Nenhum outro direito, onde quer que esteja escrito, sobrevive à morte do direito fundamental da liberdade para escolher patrões e fornecedores. 

E então o único cimento da coesão social passa a ser a certeza do “tiro na nuca”, sucessor do machado, da corda no pescoço ou da fogueira da Inquisição que sustentou o absolutismo por milênios.

Na atual fase em que morre “o sonho”, os logrados reconhecem-se enredados no logro e o discurso sedutor é substituído pelo exercício explícito da força, o instrumento por excelência da opressão é o hiper-concentrado universo das plataformas sociais. 

O truque é nada menos que banal. Tendo a vida toda, especialmente a econômica, migrado para o espaço virtual, ele consiste em negar que o antigo espaço público é hoje a reprodução matemática do verdadeiro animado por empresas privadas, e dar aos donos delas, que não foram eleitos nem devem satisfações a ninguém, a prerrogativa de exercer plena soberania sobre ele.

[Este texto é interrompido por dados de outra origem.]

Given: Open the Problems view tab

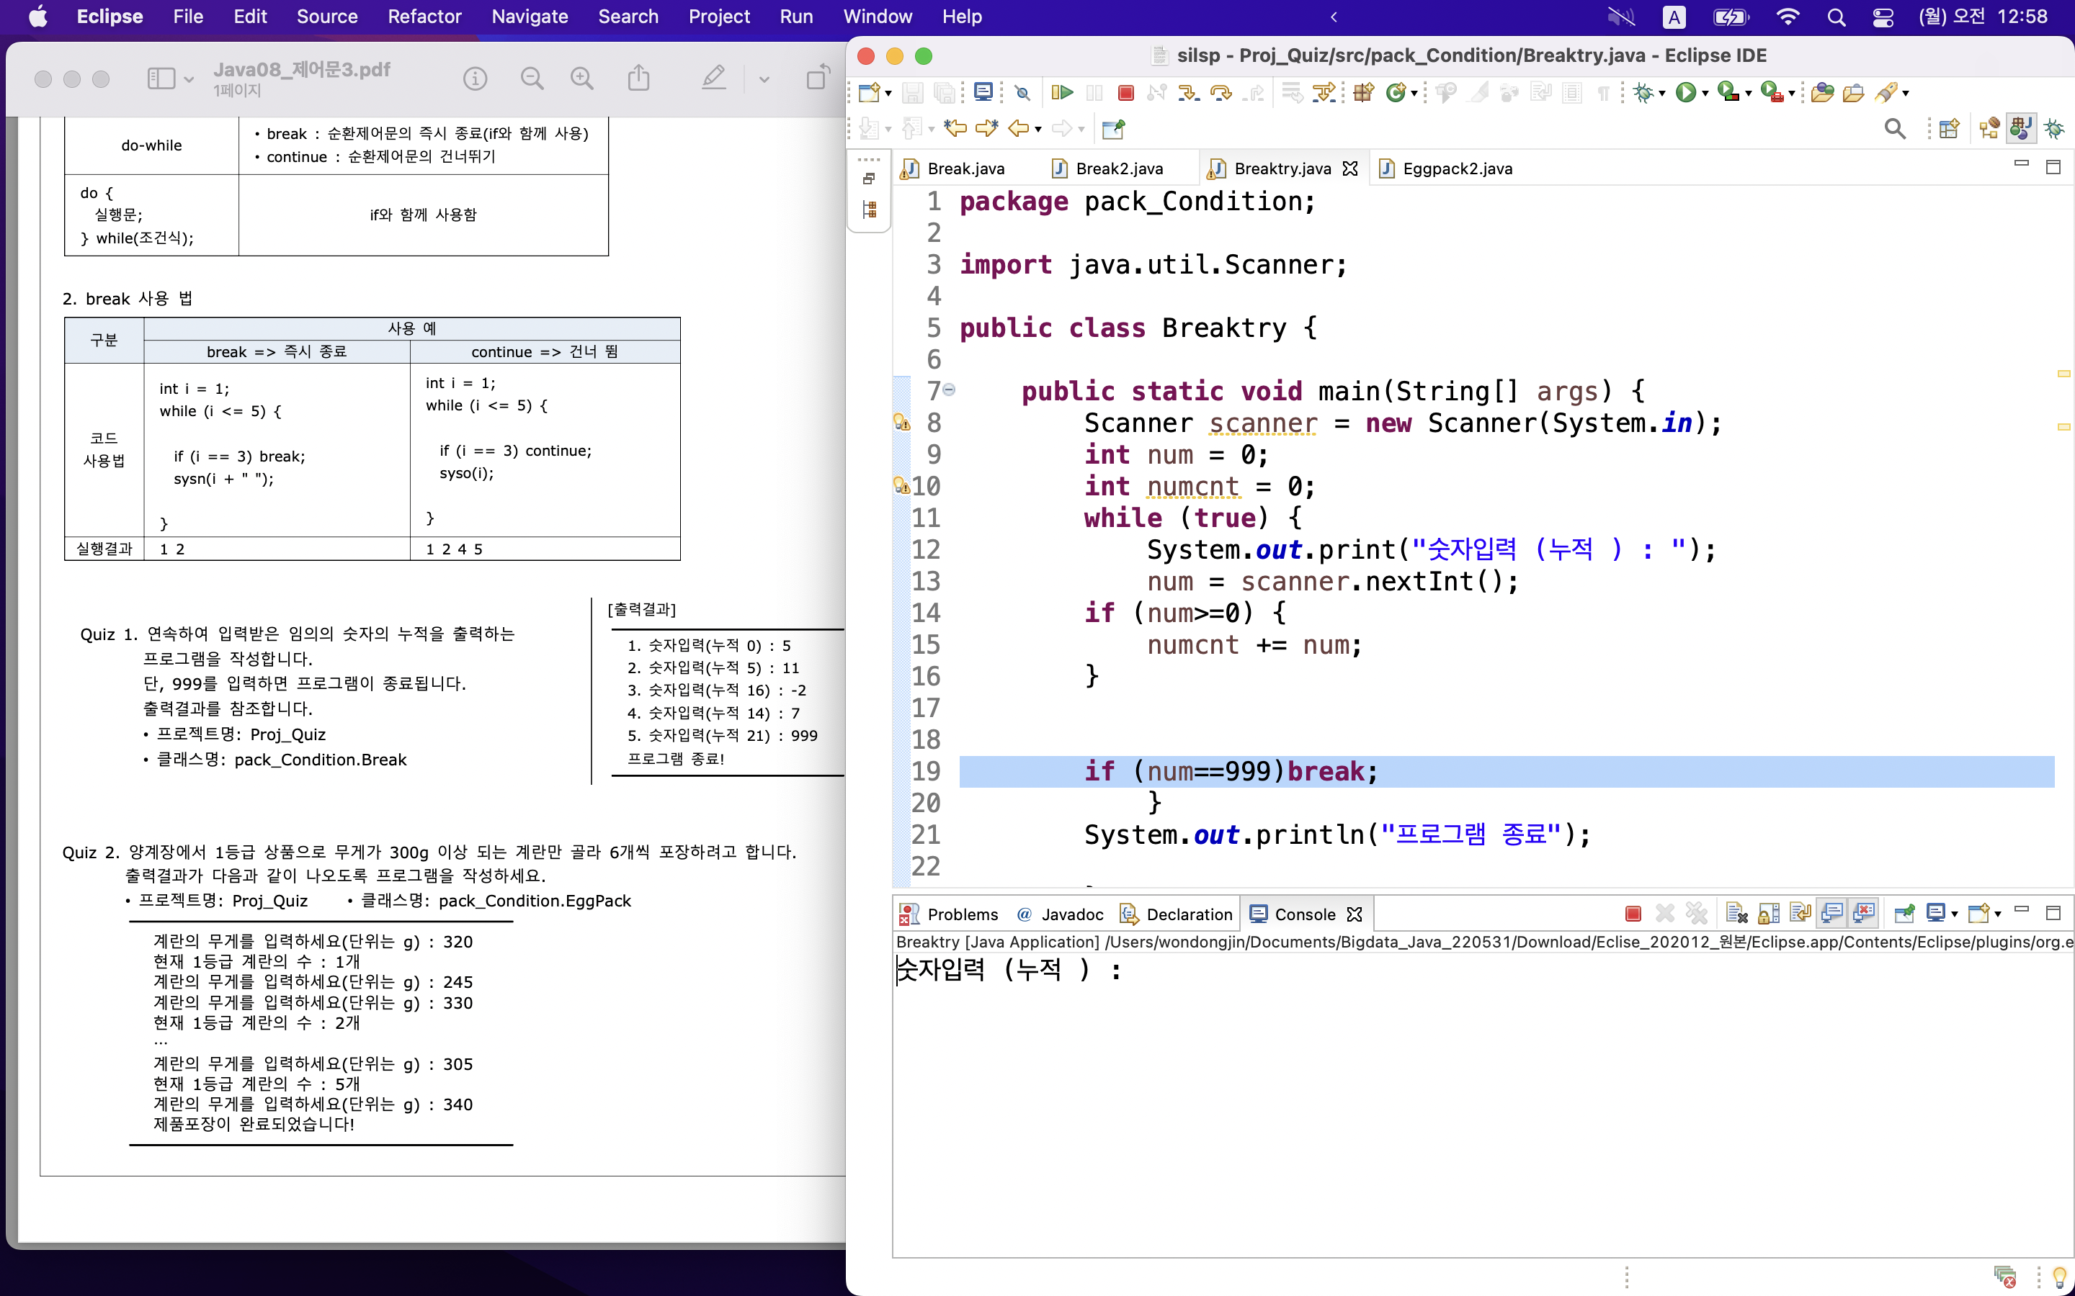Looking at the screenshot, I should click(961, 915).
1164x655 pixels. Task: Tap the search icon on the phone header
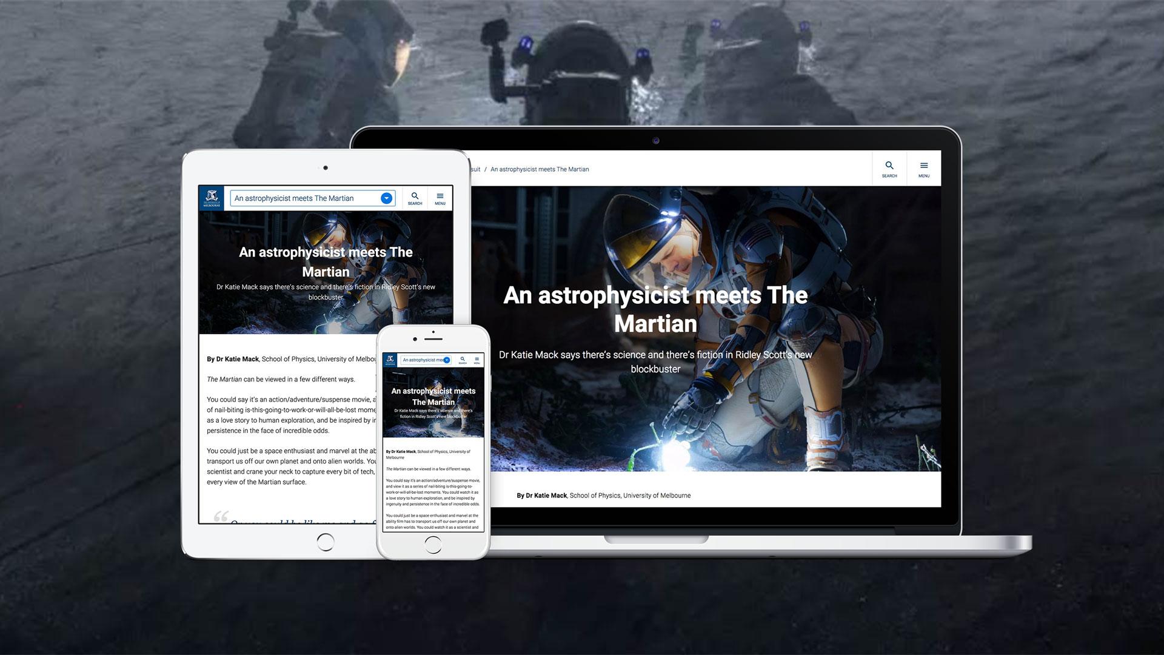pyautogui.click(x=463, y=359)
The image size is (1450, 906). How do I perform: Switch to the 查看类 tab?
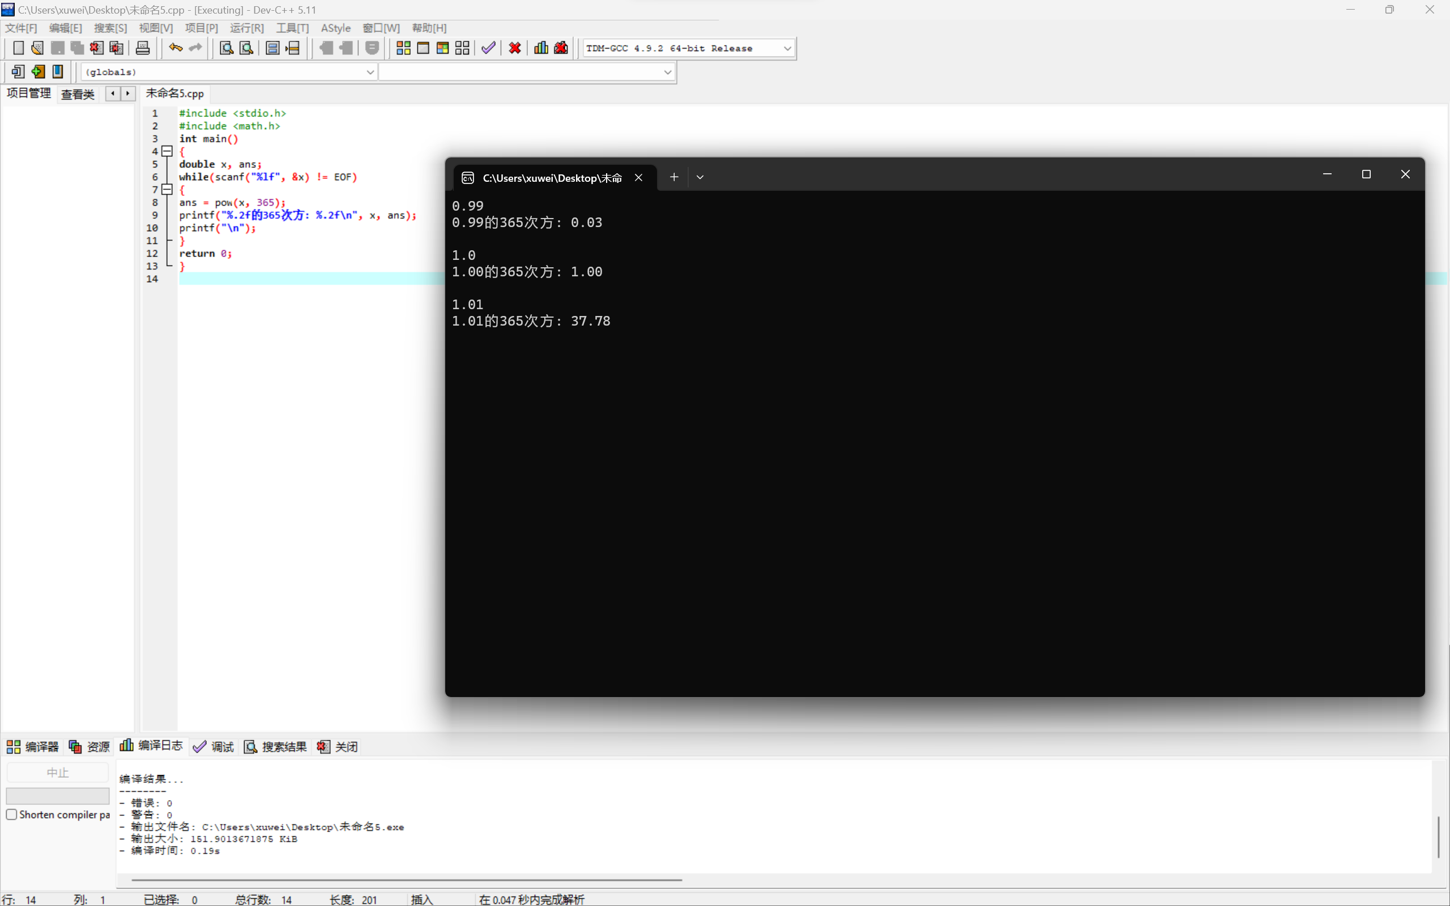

O espaço público virtual tem de ser regido pelas mesmas normas que regulavam o espaço público físico pelas mesmíssimas trágicas razões que fizeram a humanidade queimar miolos ao longo de milênios de sangue, suor e lágrimas para desenhá-las.

Sem elas, como estamos vendo, instala-se, no âmbito político a Babel subliminarmente instrumentalizada por algoritmos que substitui a ética jornalística pela do marketing, quando não pela antiética dos profissionais da guerra suja que cooptaram as plataformas sociais a pretexto de combater o terrorismo do 11 de setembro em diante. Onde antes deblaterava a ínfima minoria da minoria dos ilustrados, hoje está toda a multidão dos fugidos da escola da História, cada um deles com capacidade de gritar à mesmíssima altura. E o divergente que antes enfrentava um tiro por vez, com o espaço de um dia entre cada tiro, hoje enfrenta diretamente a turba dos linchadores, cada milhão dos quais armado de dispositivos de alcance planetário e com capacidade de disparo de milhões de tiros por segundo.

É um cenário sombrio, sem dúvida. Mas viver sempre foi muito perigoso. Como desde sempre, as alternativas são, ou que os indivíduos aprendam, passo a passo a lidar com esse novo cenário e decidam o que, para cada um deles, é digno de ser acreditado, ou que o Estado decida isso por cada um, o que resulta em que seja arrancada a estaca que o pensamento ocidental começou a cravar no coração do vampiro da opressão desde o início do século 16 até finalmente matar o monstro da censura e entregar o poder ao povo lá no final do 18.

O poder e o ser humano são entidades incompatíveis. O que nos diz a História da nossa espécie é que qualquer risco é menor que o de concentrá-lo nas mãos de uns poucos. Deixar que os transtornos decorrentes da potencialização da mentira pela tecnologia resulte na substituição do livre arbítrio pelo totalitarismo algoritimizado para substituir-se a cada um de nós na determinação do que pode e do que não pode ser dito e pensado no espaço público privatizado, com tudo que vem necessariamente junto com isso e quem quiser pode conferir desde já nas chinas da vida, seria o suicídio da civilização.